■ **Exercise prompt**
In the listing that follows, find the line with "Screen dimensions: 1069x746", then copy exactly from it through the line with "Task: Toggle Total purchase amount legend dot", leaving out every picture.

■ **Material for this task**
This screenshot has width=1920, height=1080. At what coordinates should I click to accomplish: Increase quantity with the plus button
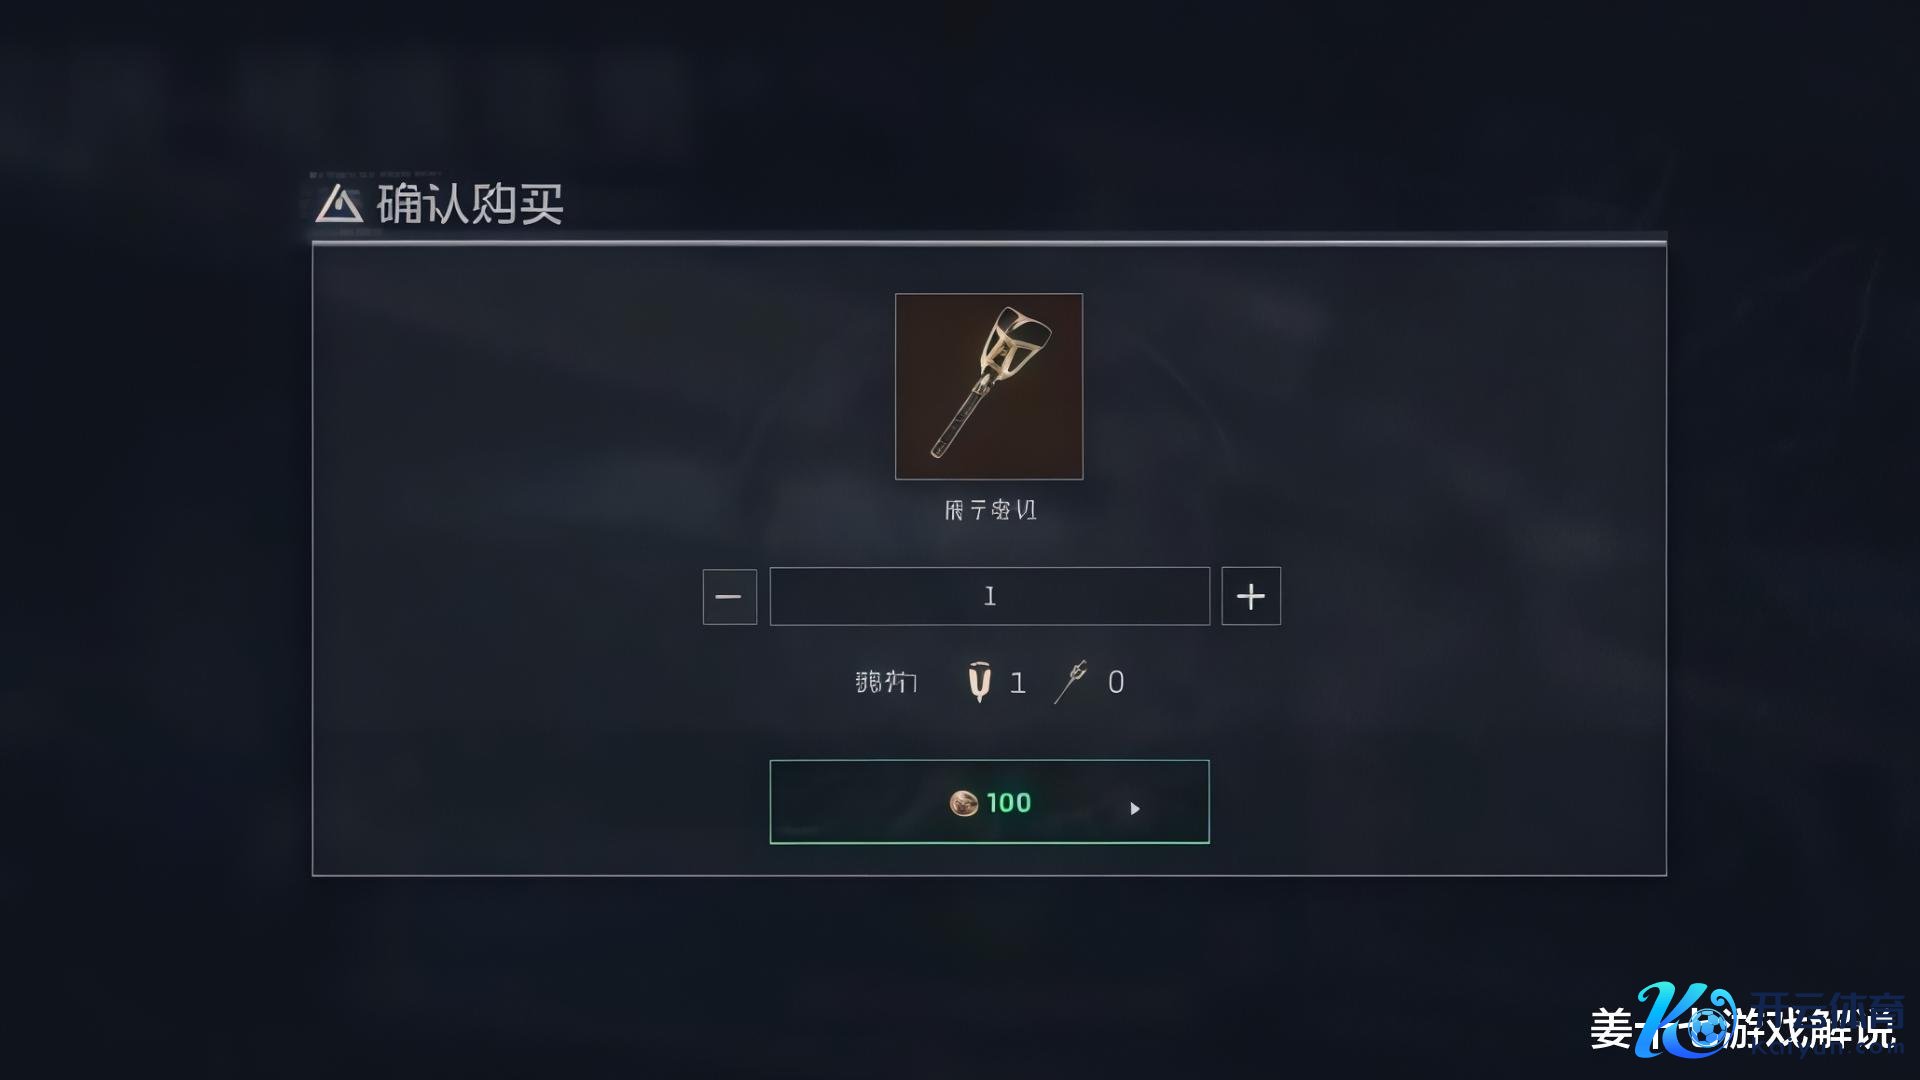pos(1250,597)
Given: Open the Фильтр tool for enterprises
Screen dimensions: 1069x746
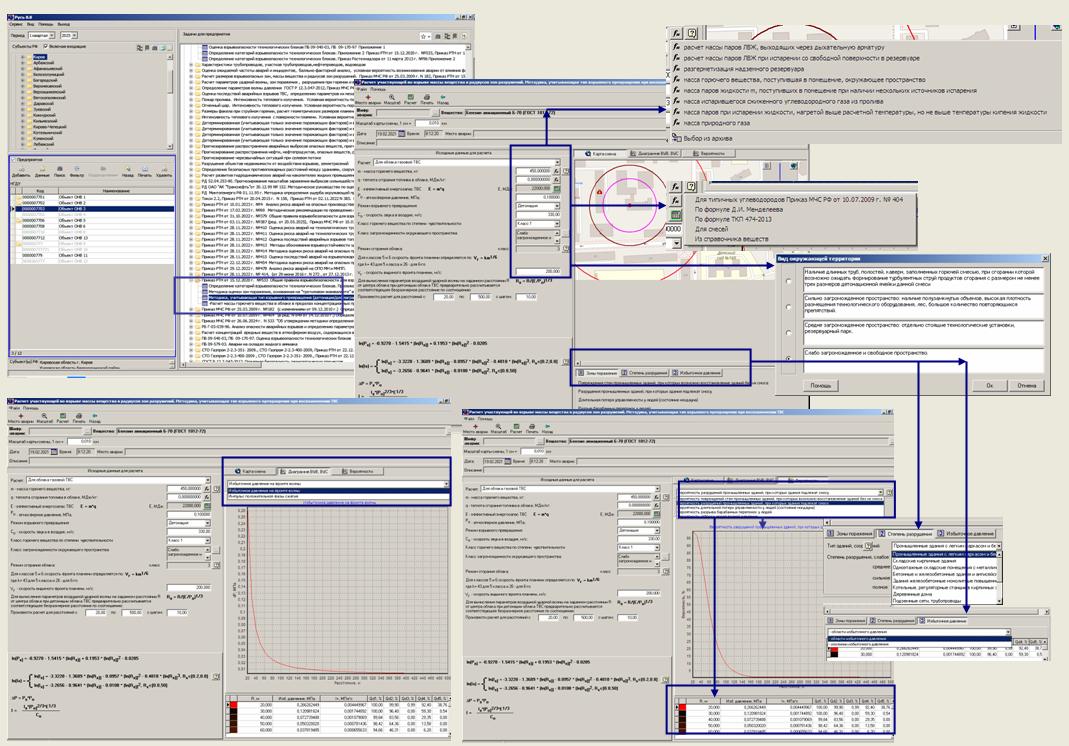Looking at the screenshot, I should tap(77, 169).
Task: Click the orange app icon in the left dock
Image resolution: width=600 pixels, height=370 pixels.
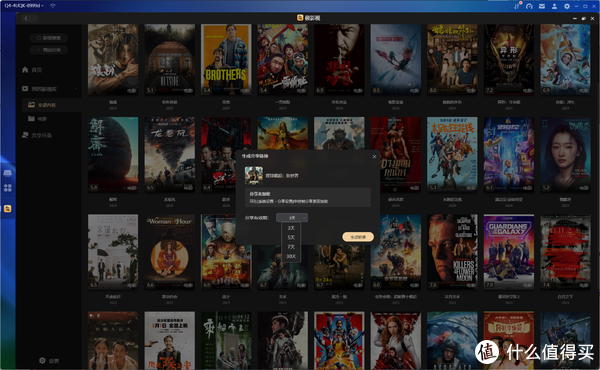Action: pyautogui.click(x=8, y=209)
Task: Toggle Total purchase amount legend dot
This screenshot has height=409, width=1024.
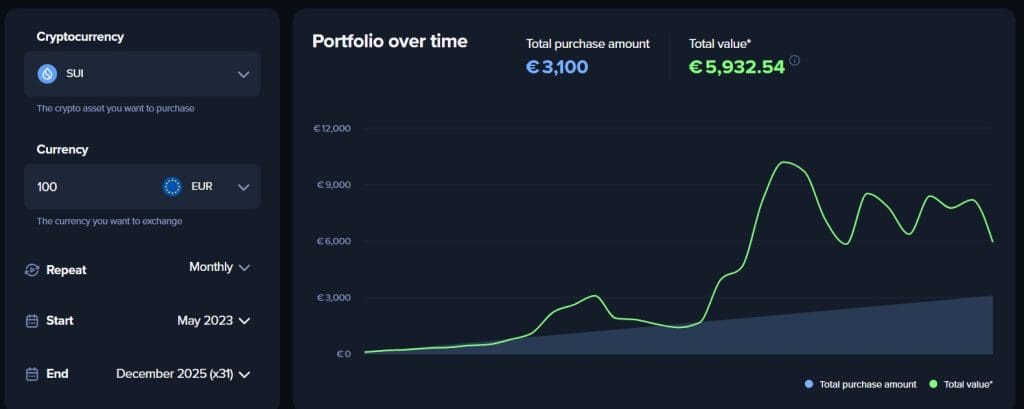Action: click(x=808, y=384)
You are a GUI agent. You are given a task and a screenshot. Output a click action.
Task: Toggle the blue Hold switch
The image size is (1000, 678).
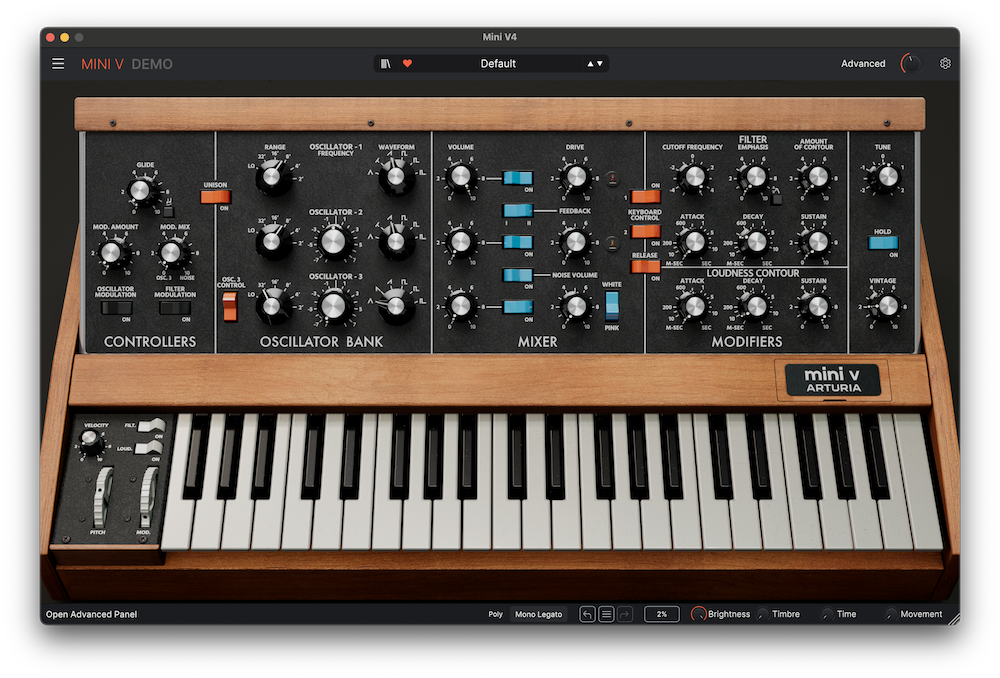click(x=882, y=242)
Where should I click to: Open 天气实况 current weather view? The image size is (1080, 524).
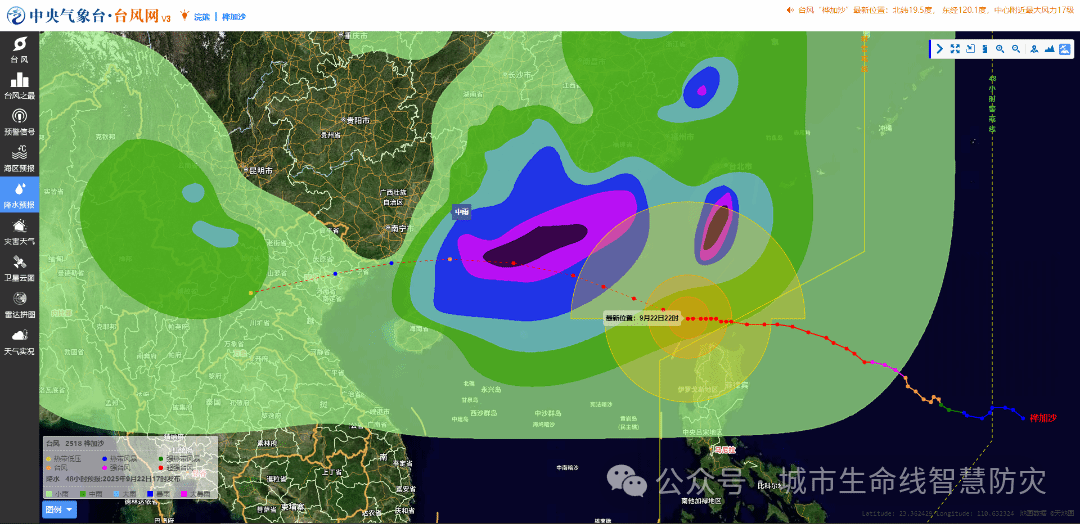(x=19, y=340)
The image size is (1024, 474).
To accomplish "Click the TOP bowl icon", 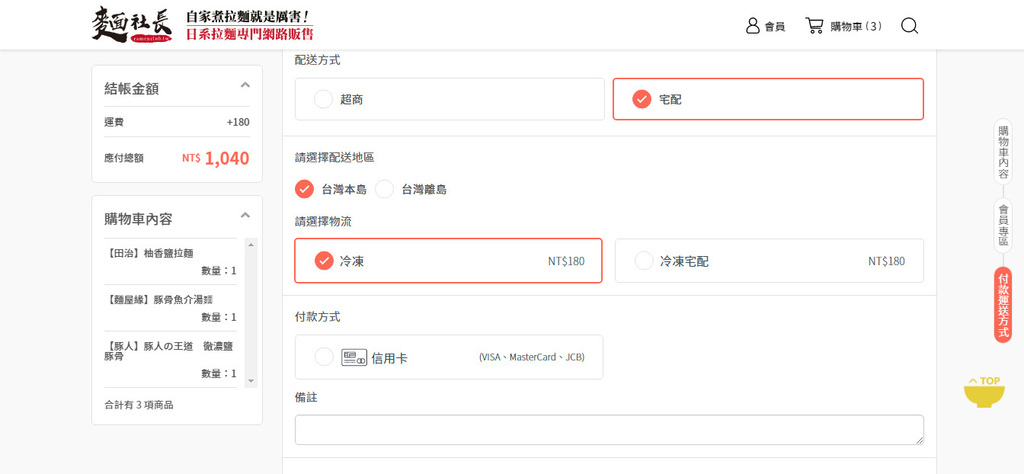I will (x=984, y=391).
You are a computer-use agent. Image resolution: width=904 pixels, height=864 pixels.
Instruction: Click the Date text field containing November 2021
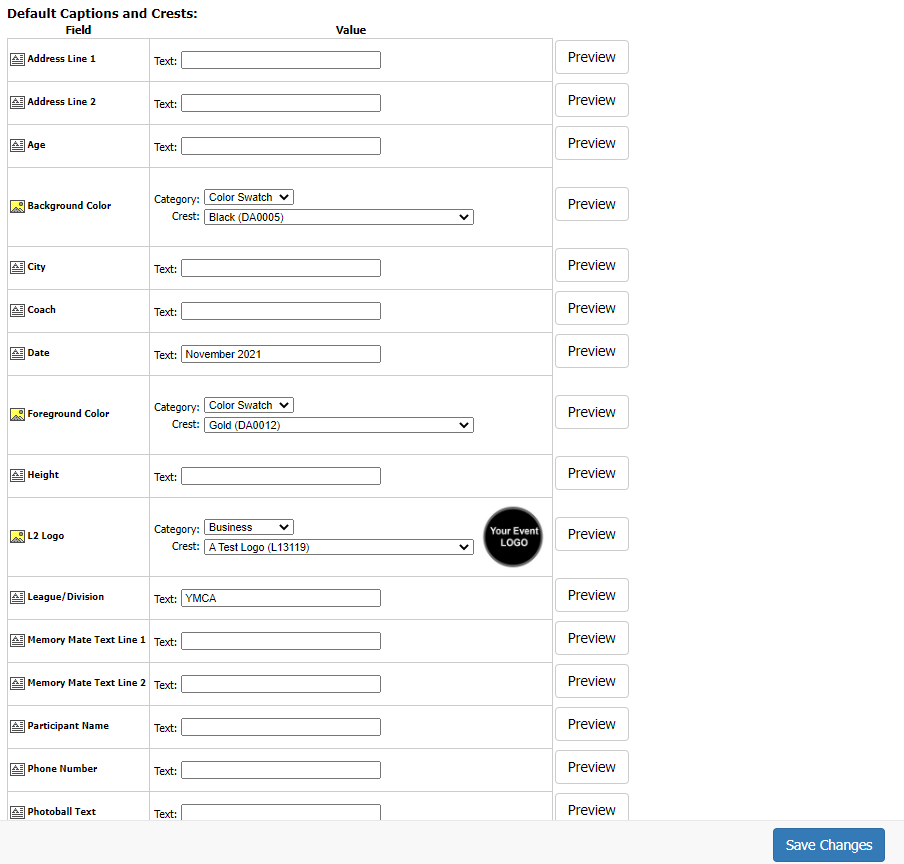pos(281,354)
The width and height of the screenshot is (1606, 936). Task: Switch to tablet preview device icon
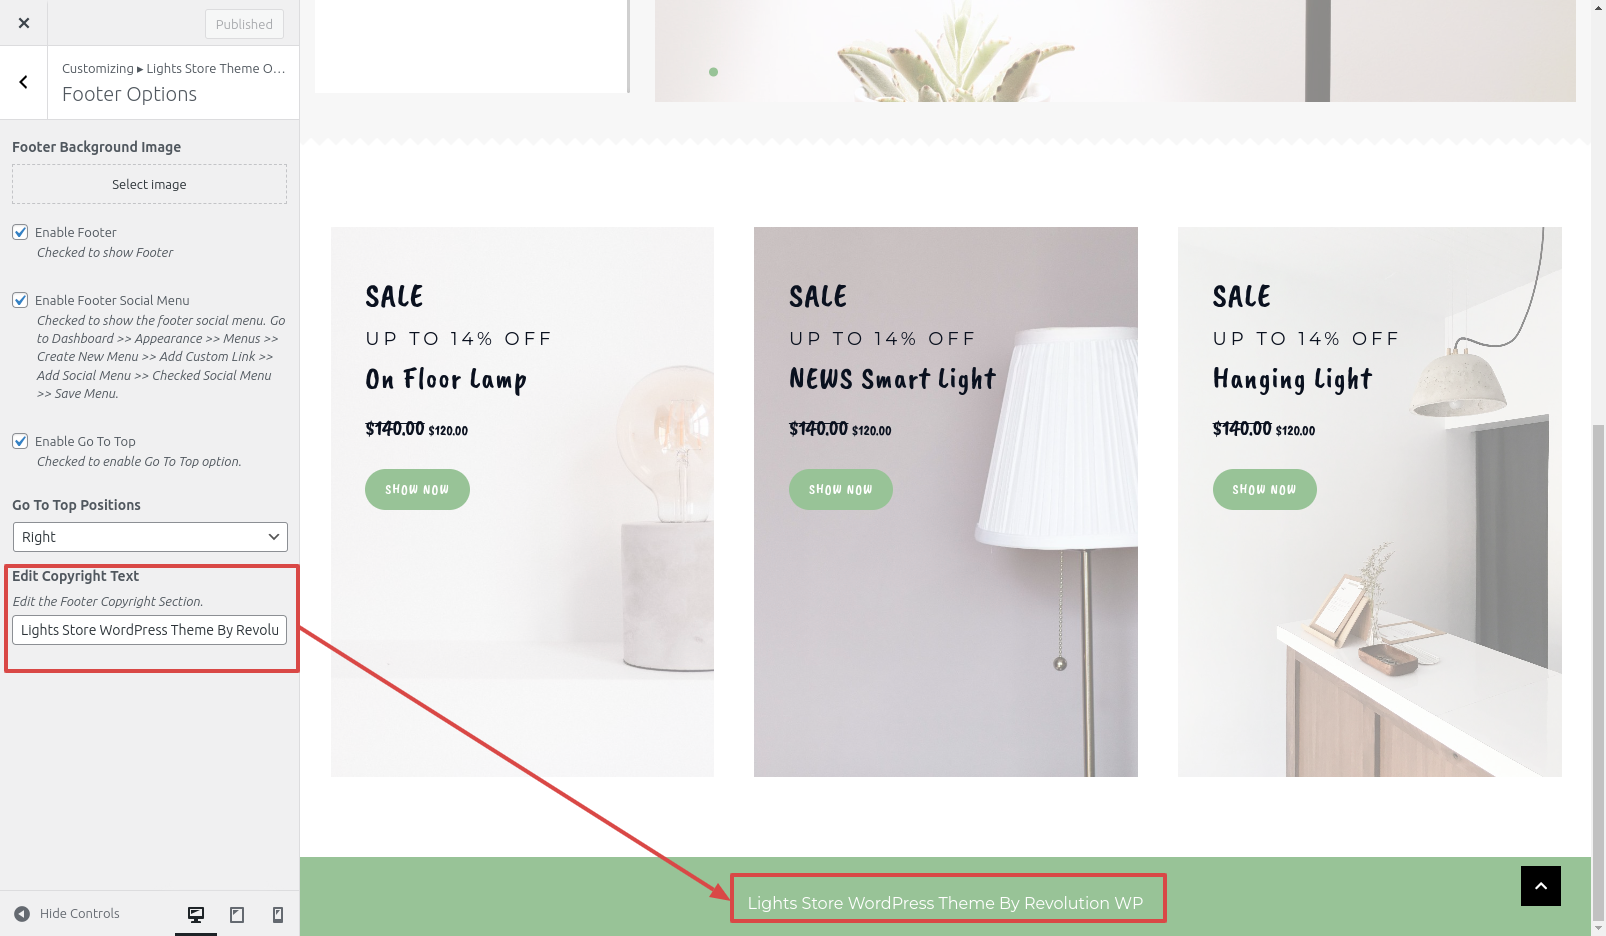pos(237,914)
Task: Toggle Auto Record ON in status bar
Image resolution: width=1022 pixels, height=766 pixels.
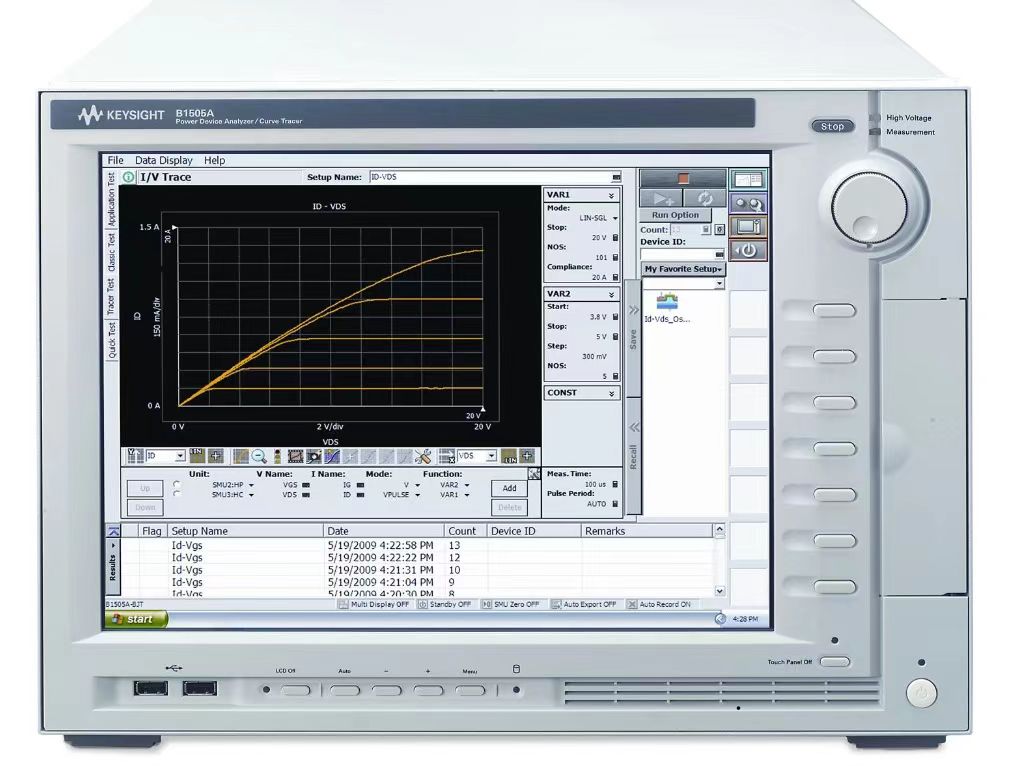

■ **The completed task**
Screen dimensions: 1069x746
Looking at the screenshot, I should tap(77, 169).
Task: Click the orange app icon in the left dock
Image resolution: width=600 pixels, height=370 pixels.
Action: pyautogui.click(x=8, y=209)
Task: Toggle Total purchase amount legend dot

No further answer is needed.